Eden and Eating Big Steamy Blobs


 “I dunno, looks like a big steamy dinosaur turd to me?”

The object under discussion sits at the heart of the Eden Project, the massive eco-tourist attraction and education centre just north of St. Austell in Cornwall.  

Eden’s giant biodome enclosures house thousands of plant species and recreate the climate conditions of the tropical rain forests, the Mediterranean, and other regions.  Outside the domes, botanical gardens overflow with English flora. 

The clear intent is to provide visitors with a unique experience, a greater appreciation of ecology, and an understanding of human interactions with the natural world.

But when I think of our fall 2018 day on the site, the first images popping into my mind are those of the art installations like the dinosaur dropping.

Perhaps because you expect to see the plants, trees, and the iconic domes, you are struck by those other, unanticipated structures: the many odd, but intriguing sculptures line the pathways and exterior gardens. You pass an umbrella of tree roots, a labyrinth encased in willow branches, a giant bee, horses made out of driftwood, and a hanging stone xylophone. 

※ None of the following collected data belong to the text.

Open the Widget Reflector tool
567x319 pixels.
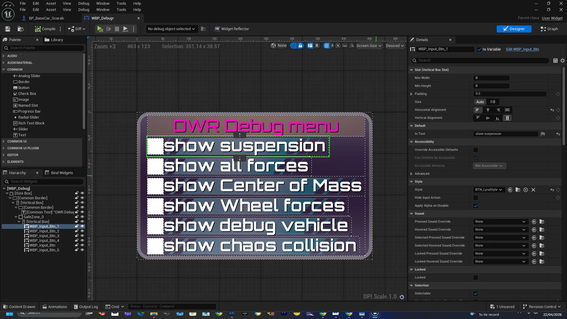click(231, 29)
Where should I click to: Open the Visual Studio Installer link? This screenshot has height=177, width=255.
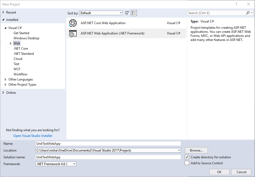click(33, 136)
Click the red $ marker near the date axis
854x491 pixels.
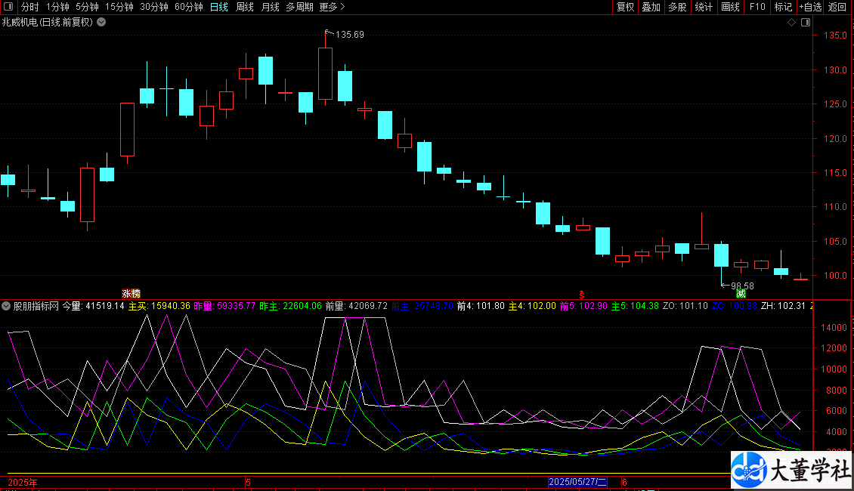tap(581, 293)

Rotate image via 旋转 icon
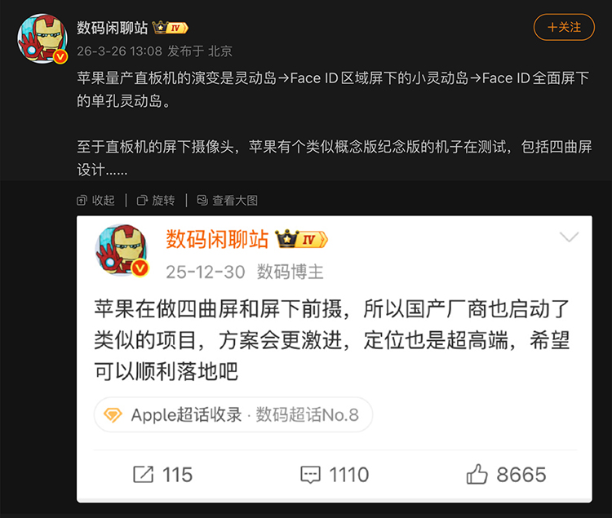coord(142,201)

But the most striking works had to be those inside the buildings.  One labeled “Seed” looks like a giant bumpy egg.  It weighs seventy tonnes and was carved from a single piece of granite to mimic the growth pattern found on sunflowers, pine cones, and ammonite fossils. Unless you are a perceptive biologist or had prior information, you might not get this connection at first glance.
 

But this may be the point.

Big arresting works of art like this cause mental mortals like me to ask “What the Flora ?” and this can, in turn, lead to actual learning.  In the case of the bumpy egg, I learned that the pattern covering it is called the Fibonacci Spiral, has an important environmental purpose and is more common in nature than you might think.

Another of Eden’s sculptures that finds its way into many cellphone photo libraries is that of a life-size raging bull surrounded by a troupe of writhing, semi-clad figures. The bull represents Dionysus, the Greek god of the vines known to the Romans as Bacchus.  He and his followers get carried away with fruit fermented at the hands of humans.   Again, after the initial confusion and curiosity, I learned that the installation tries to remind Eden visitors of the need for balance in human interaction with nature and perhaps the benefits of appropriate clothing.

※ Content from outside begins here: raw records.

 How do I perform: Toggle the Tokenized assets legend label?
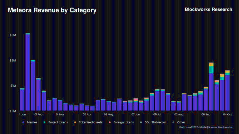pyautogui.click(x=91, y=122)
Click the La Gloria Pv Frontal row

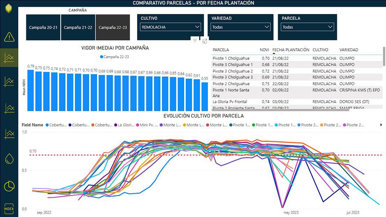click(x=232, y=102)
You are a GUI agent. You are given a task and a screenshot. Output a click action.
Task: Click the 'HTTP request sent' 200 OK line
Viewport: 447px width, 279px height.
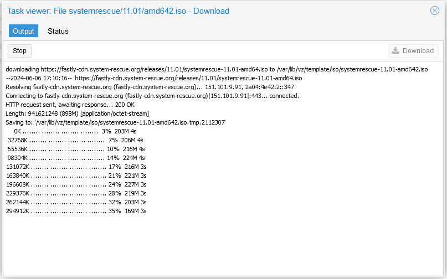70,105
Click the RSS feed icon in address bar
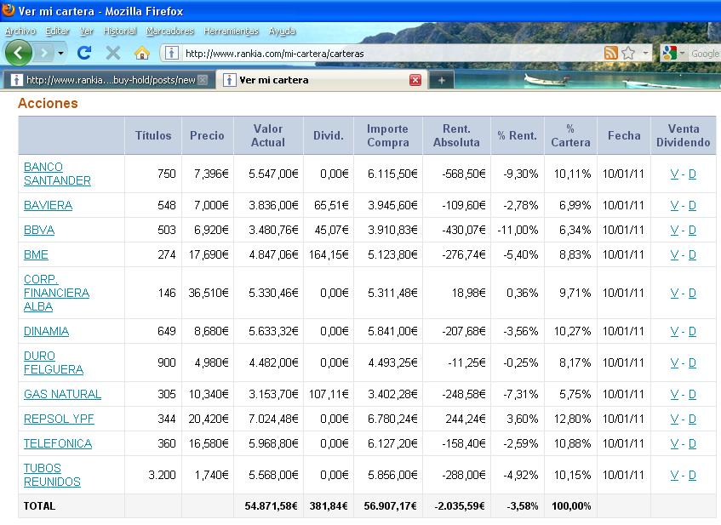The width and height of the screenshot is (721, 525). pyautogui.click(x=610, y=53)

But as intriguing as these works are, they all seem modest next to the one I likened to steamy dung.  The giant crimpled, ceramic sculpture is called Infinity Blue; it belches vapour rings out in regular intervals and looks weird.  Though Blue attracted lots of touching and attention on the day of our visit and has a kind of magnetic presence, he still makes you wonder what the artist was thinking.

Fortunately, signage and printed materials answer the question, explaining that the big blue blob honours something tiny, the organism called cyanobacteria.  Cynobacteria’s ancestors began burping out oxygen billions of years ago to induce the evolutionary process that led to Michele and me and the millions of others who have visited the Eden Project over the years.

Even though sculptures like belching Blue stick in my mind, there is no question that the real attraction of the Eden project remains the varied plant life and mix of environments inside the huge domes.

It was a lot to take in. 

So, we rested at the end of the day in the Eden Project cafeteria trying to absorb it all, sipping more tea, and eating Cornish pasties.  

Looking at the pastry half-circle blob, smelling its steamy veggie contents, and touching its crimped-edge handle, I thought again of the consequences of human interaction with nature, of the merits of pausing to consider them good and bad, and of the message that is the sum of the anticipated and unanticipated parts of the Eden Project.